El 5 la fiebre había remitido, pero no tanto como para que no tuviera la sensación de arrastrarme durante las nueve horas que duró mi viaje a la ciudad leprosa. Me recibieron docenas de cadáveres de abetos abandonados por las aceras, sacrificados a una cursilería de usar y tirar.
Disfrazados de secretarias, los Reyes Magos me han traído hoy, día 6, setenta exámenes sin corregir. En un correo electrónico Christine P. nos invitaba a compartir con ella una galette des Rois, a las tres y media. Llego tarde, y me encuentro a los cuatro héroes que se han atrevido a venir el primer día en que se vuelve a encender la calefacción.
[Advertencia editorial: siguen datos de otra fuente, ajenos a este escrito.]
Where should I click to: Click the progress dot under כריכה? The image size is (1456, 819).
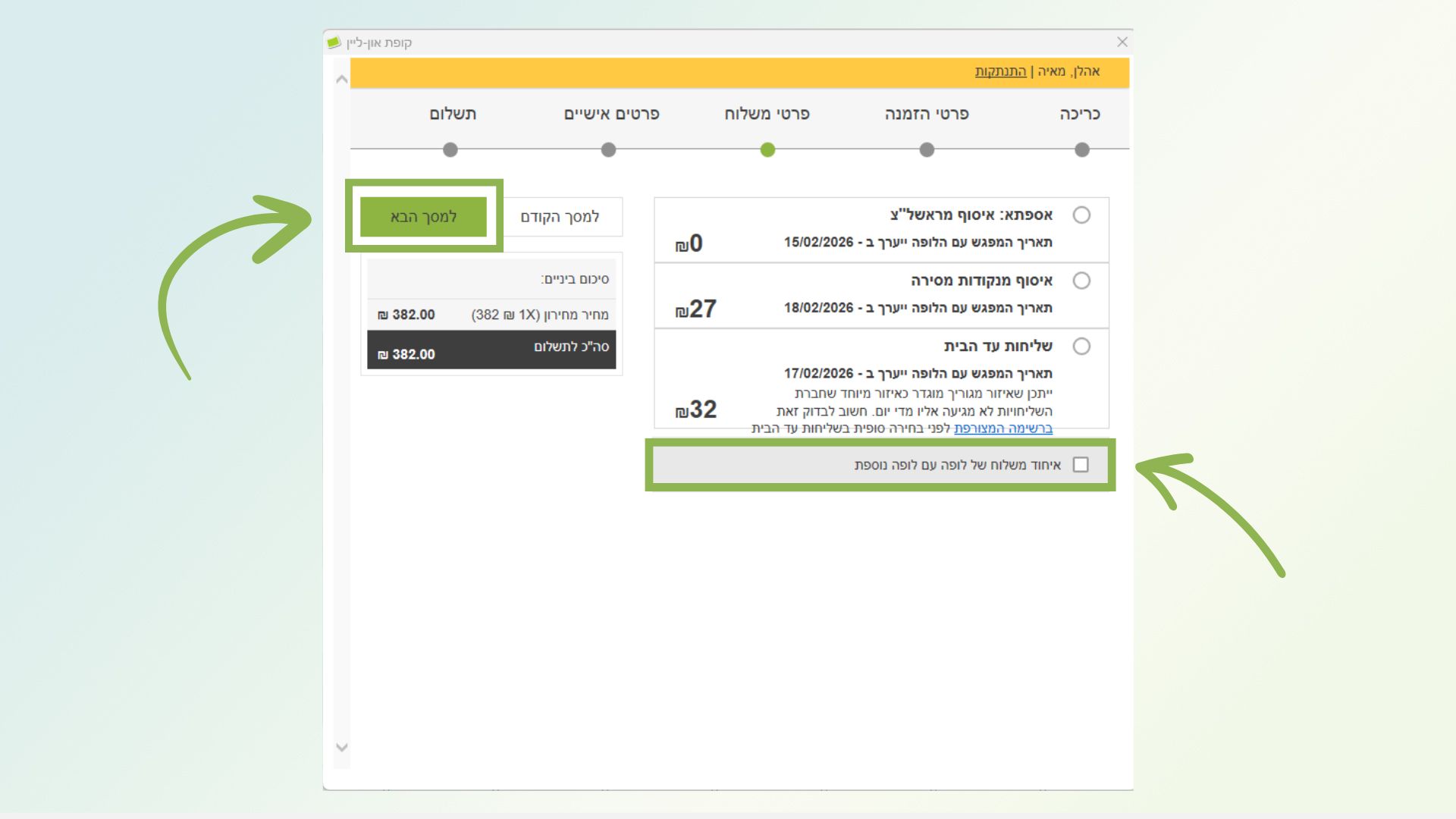[x=1082, y=150]
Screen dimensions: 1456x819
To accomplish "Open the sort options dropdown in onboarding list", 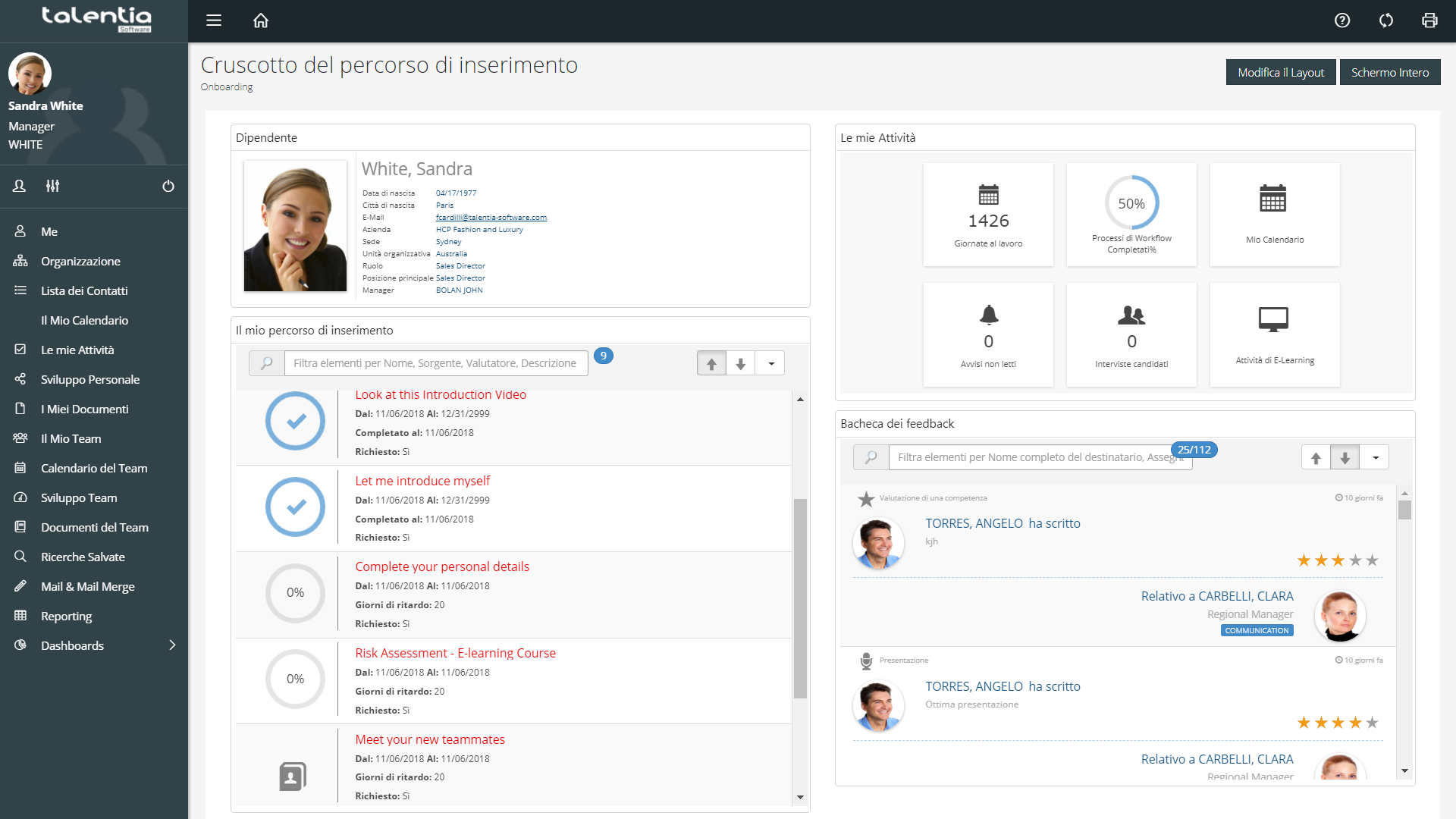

Les pregunto, por mera fórmula, qué tal las fiestas. Todos miran para otro lado. Recuerdo entonces que el padre de uno murió a mediados de noviembre; que el padre de otra intentó suicidarse poco antes del verano, después de que lo abandonase su mujer; que la de más allá huyó de su casa cuando era joven por motivos suficientemente sórdidos como para no habérselos confiado nunca a nadie. Para levantarnos el ánimo empezamos a hablar de crímenes.
Es que estos días se pasean por la ciudad dos tipos con disfraces de peluche, uno de elefante y otro de canguro, que forman parte de una campaña de prevención contra los carteristas. Les acompañan otras dos personas disfrazadas de policías. Mientras el elefante distrae a los peatones, el canguro les mete la mano en el bolsillo. Si el peatón se queja, le entregan un folleto.
Louis G. cuenta con mucha gracia la historia de un amigo suyo que, alarmado ante una ola de robos en el barrio, compró una pistola de calibre 38. Cuando los ladrones entraron en su casa sólo se llevaron una cosa: ¡la pistola! También en su propia casa, de noche, le robaron a Christine el ordenador portátil y la bicicleta. Bicis, en realidad, ya le han robado seis, hasta el punto de que en el Decathlon siempre le tienen reservada una de su tamaño. La última fue porque había olvidado cerrar con llave la puerta del garaje; esto quiere decir que alguien se dedica a recorrer la ciudad probando a abrir las puertas de los garajes, porque sabe que alguna vez suena la flauta.
Céline —una profesora de alemán— cuenta que el pestillo de la puerta de su coche no funcionaba bien, y que un día entraron, le abrieron la guantera y se llevaron el GPS y algunos de sus CDs. Sólo algunos: dejaron los de música electrónica. Esto significa que alguien, quizá el mismo que revisa las puertas de los garajes, intenta abrir también las puertas de los coches, uno a uno, calle a calle, hasta que una noche da con una puerta mal cerrada, como la de Céline, y se lleva al Kronos Quartet.
También en la facultad —dice Christine—, a última hora de la tarde, hay alguien que intenta abrir las puertas de los despachos, aguardando el día en que uno haya olvidado cerrarlo con llave. Si al entornar ve que la luz está encendida, cierra inmediatamente. Pero no tan rápido como para que el sufrido profesor que hace horas extra no vea, asida al picaporte, una mano desproporcionada, siniestra, azul, de peluche.